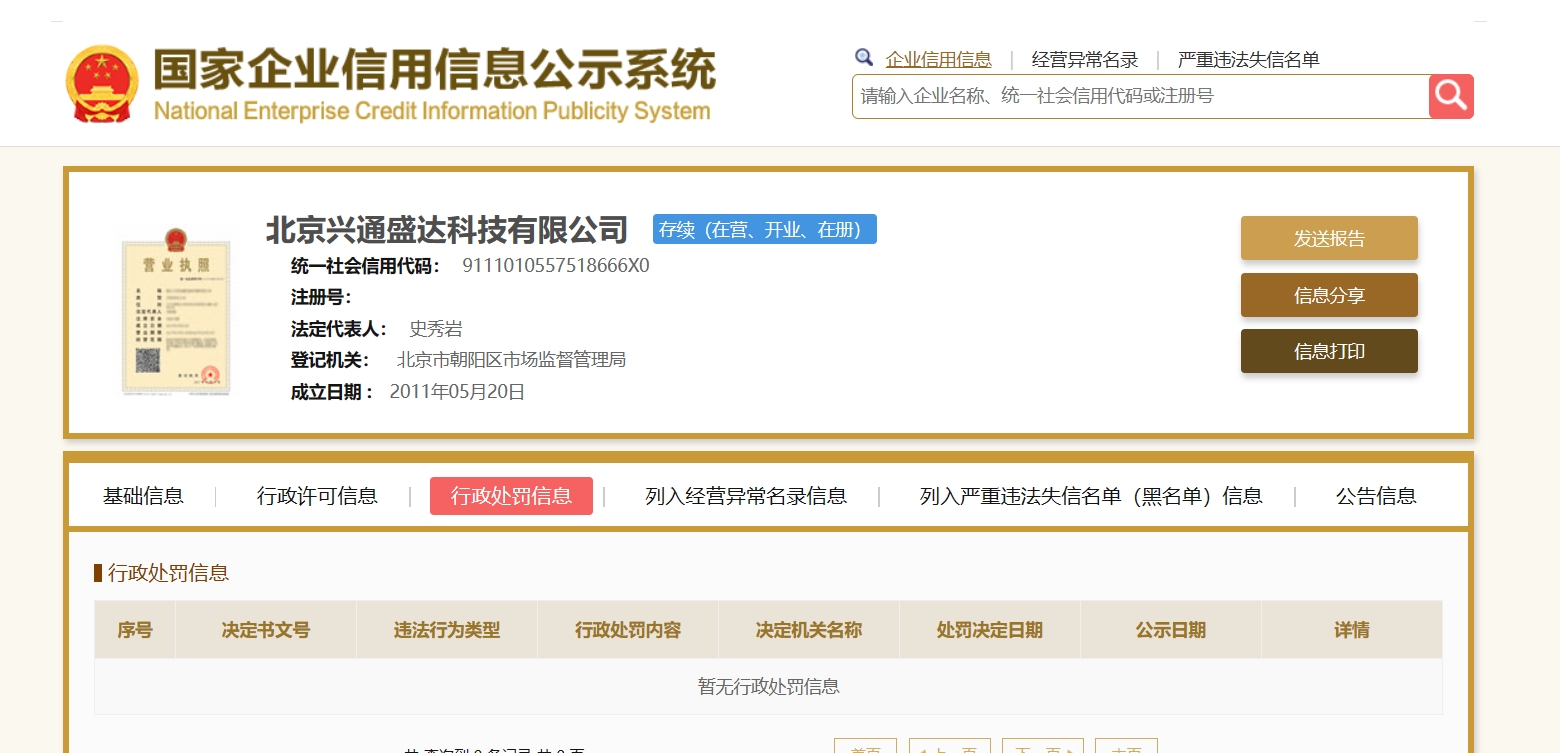This screenshot has height=753, width=1560.
Task: Open the 列入严重违法失信名单（黑名单）信息 tab
Action: tap(1091, 496)
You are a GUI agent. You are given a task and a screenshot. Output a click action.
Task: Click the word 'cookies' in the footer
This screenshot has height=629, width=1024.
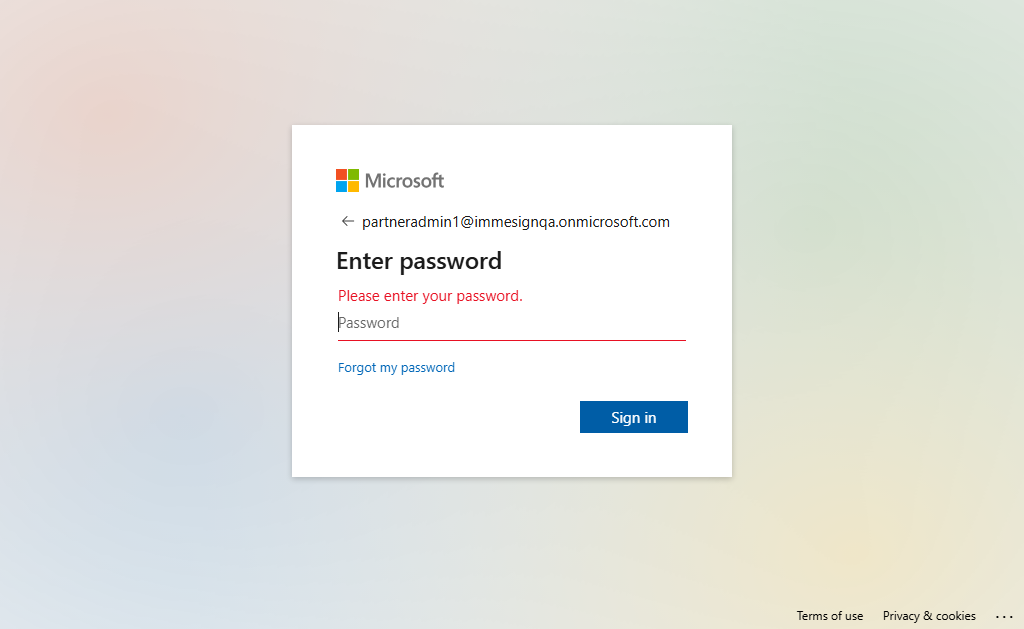[956, 616]
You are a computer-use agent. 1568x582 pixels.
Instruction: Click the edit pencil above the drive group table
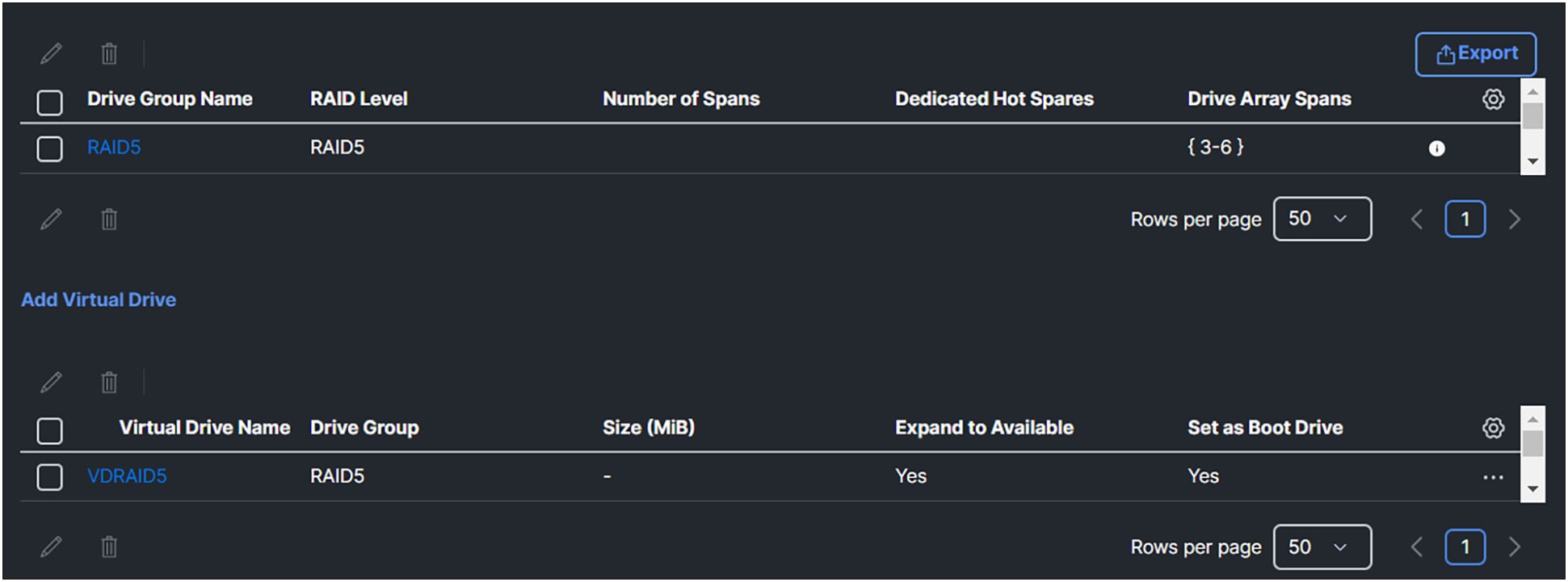pyautogui.click(x=52, y=53)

### Exercise instructions
The lines to write out run from the one containing "You are a GUI" through the final line of the material above, both included; write them out exactly, with no pictures.

### Result below
You are a GUI agent. You are given a task and a screenshot. Output a click action.
Task: Click the word 'cookies' in the footer
This screenshot has height=629, width=1024.
[956, 616]
You are a computer-use agent. 1568x582 pixels.
Instruction: Click the edit pencil above the drive group table
pyautogui.click(x=52, y=53)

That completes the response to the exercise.